Cognificance

Cognificance

About the significance of machine cognition

Cognificance

About the significance of machine cognition

Artificial Intelligence (AI)



Wikipedia defines cognition to encompass processes such as knowledge, attention, memory and working memory, judgment and evaluation, reasoning and "computation", problem solving and decision making, comprehension and production of language. AI can take care of some of these requirements (such as evaluation, problem solving and production of language), but should not be thought of on the same level as cognition.

This is where I am at odds with the Wikipedia definition of AI, as that article attributes too many capabilities to AI that, in my humble opinion, don't apply. If we look at the Wikipedia definition of intelligence and work from there, we get closer to what I feel AI is (and isn't): "Intelligence is … the ability to perceive information, and to retain it as knowledge to be applied towards adaptive behaviors within an environment or context."

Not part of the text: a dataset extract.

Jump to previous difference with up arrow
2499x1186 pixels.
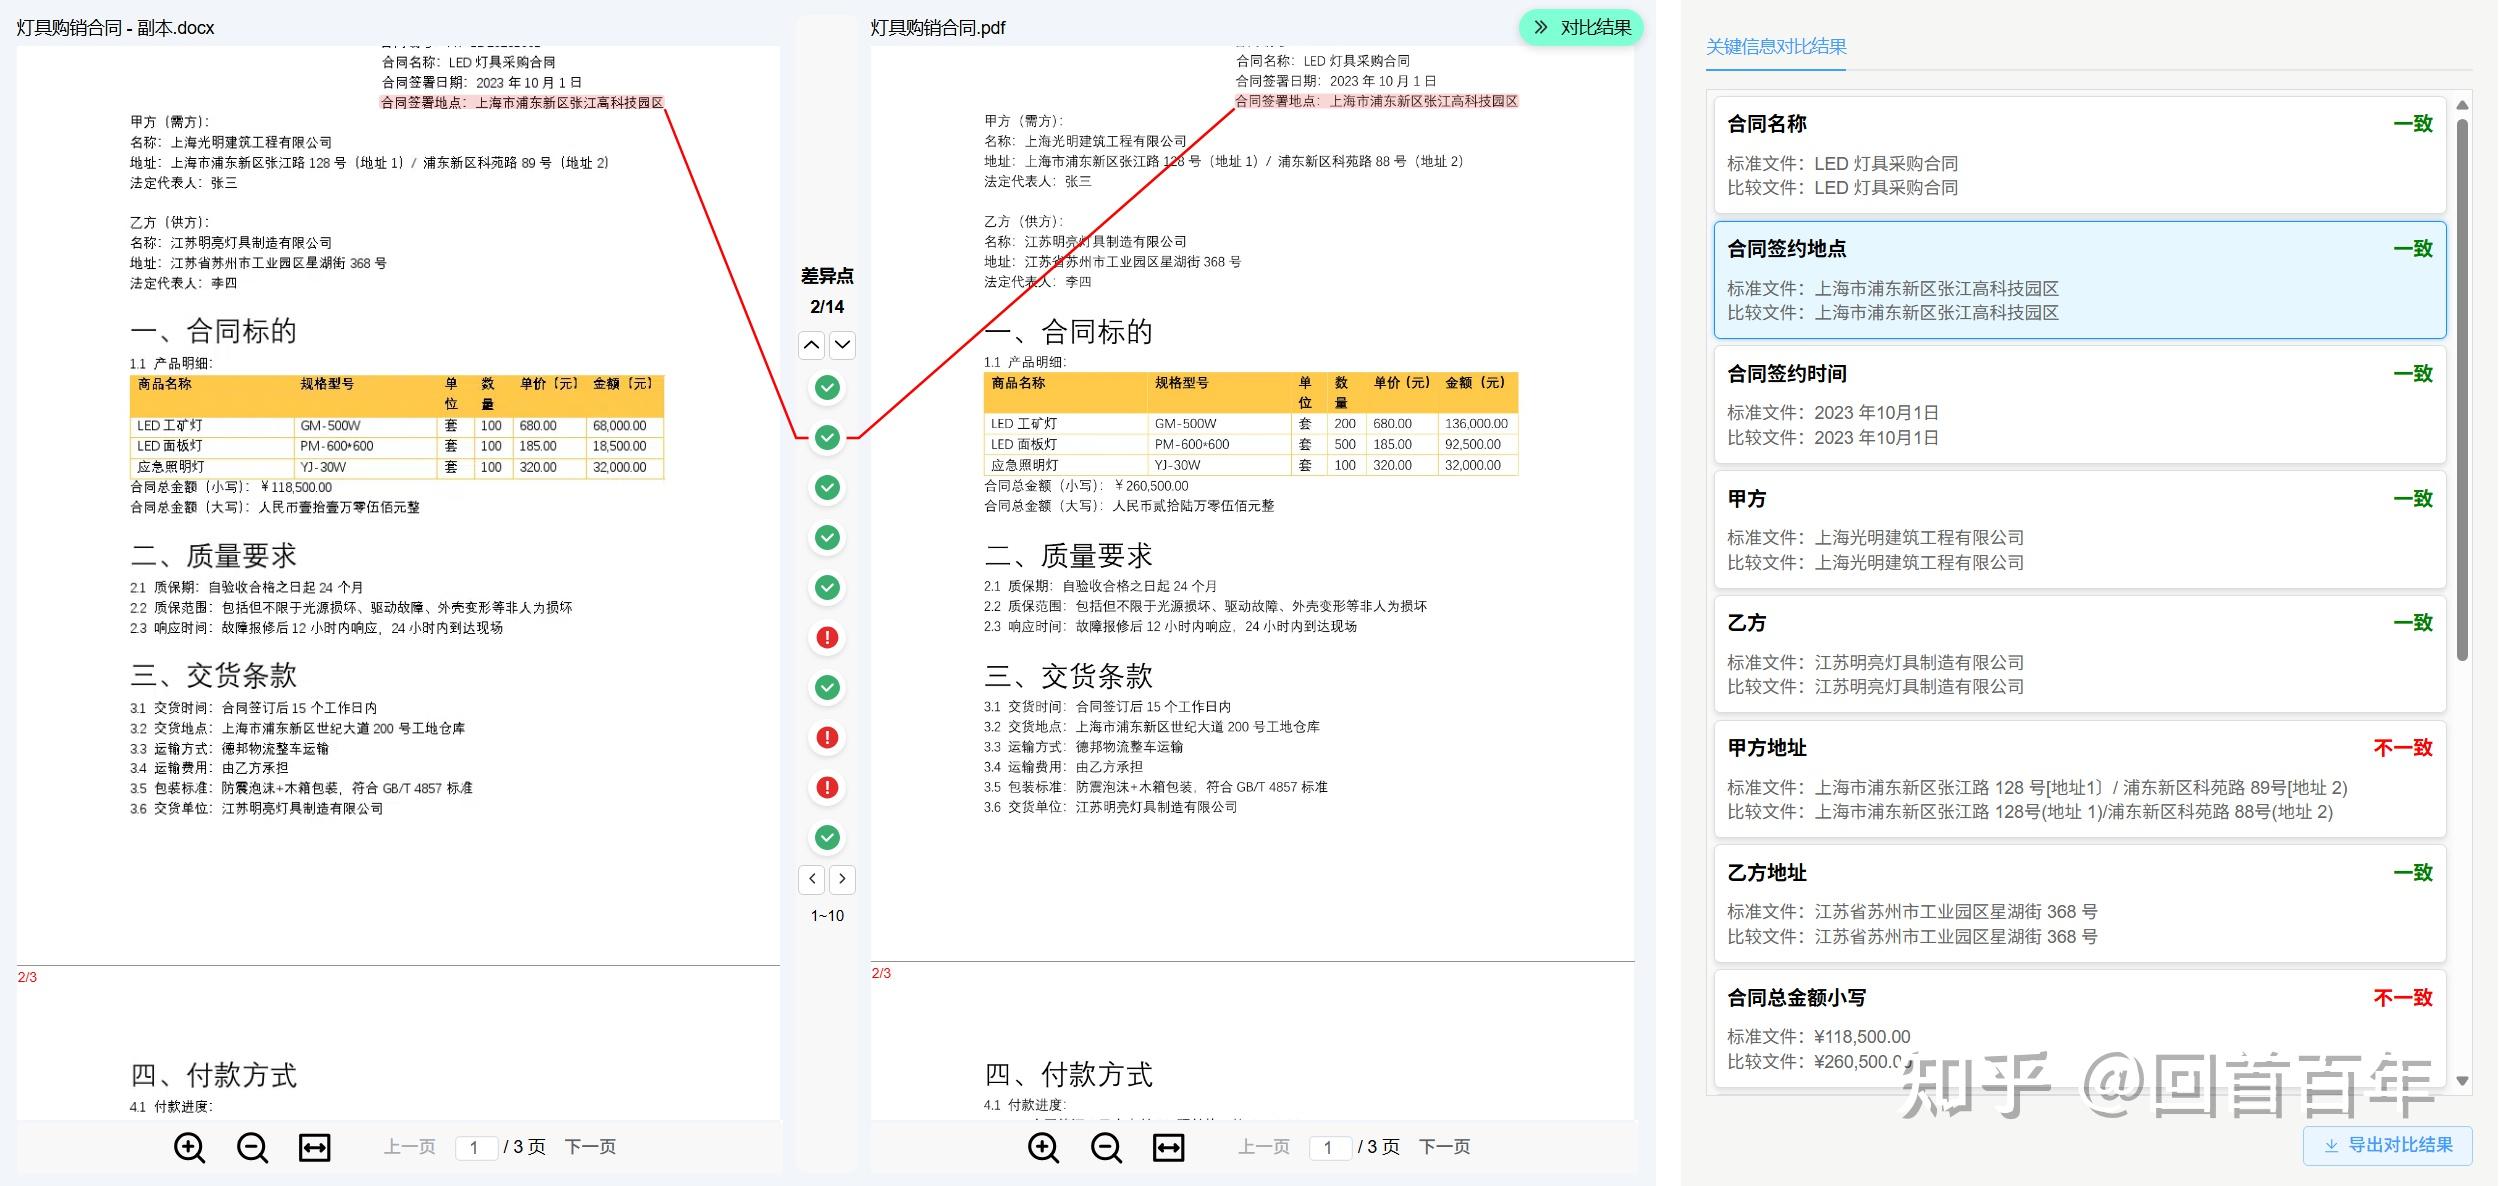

As in an animal, intelligence allows it to recognize a predator in the bushes and to initiate a reaction (running away). The gruntwork of getting away from becoming breakfast isn't taken care of by the intelligence mechanism, but rather by older parts of the brain, hormones in the bloodstream and muscles. Similarly, artificial intelligence is able to recognize patterns in data and initiate reactions to that data, but the gruntwork is done by software - anything from simple scripts to macro collections to full-blown Robotic Process Automation.

An important point about AI is that in order for pattern recognition to work, a so-called learning set needs to be generated. There is an important distinction to be made, however: just because a software is able to do pattern recognition does not necessarily qualify it as being an AI! Take for example products developed in the early 2000's that you would pass sample forms (usually scanned paper) so that an automated differentiation might be made between form layouts. Given a sample set of about 20 forms each, these algorithms are able to differentiate between up to 400 different forms (document classes) at lightning speed and with exceptionally high recognition quality. The technology behind this capability has nothing to do with AI, but rather with statistical analysis.

The difference between an AI trained on forms and one of these statistical analizers is that given an unknown document class, the algorithm will spit it out and tell you that this document doesn't fit any of the "learned" ones. An AI will tell you that it doesn't fit as well but is able to suggest similarities and take a "guess" at what document class it may be related to. That's an oversimplification, of course, but the point is: AI recognizes unknown patterns and tries to define them. statistical Algorithms don't.

It is unfortunate that many people, including IT journalists (who should know better) confuse the workings of a statistical analysis algorithm with true AI, adding to the watering-down of AI as a term.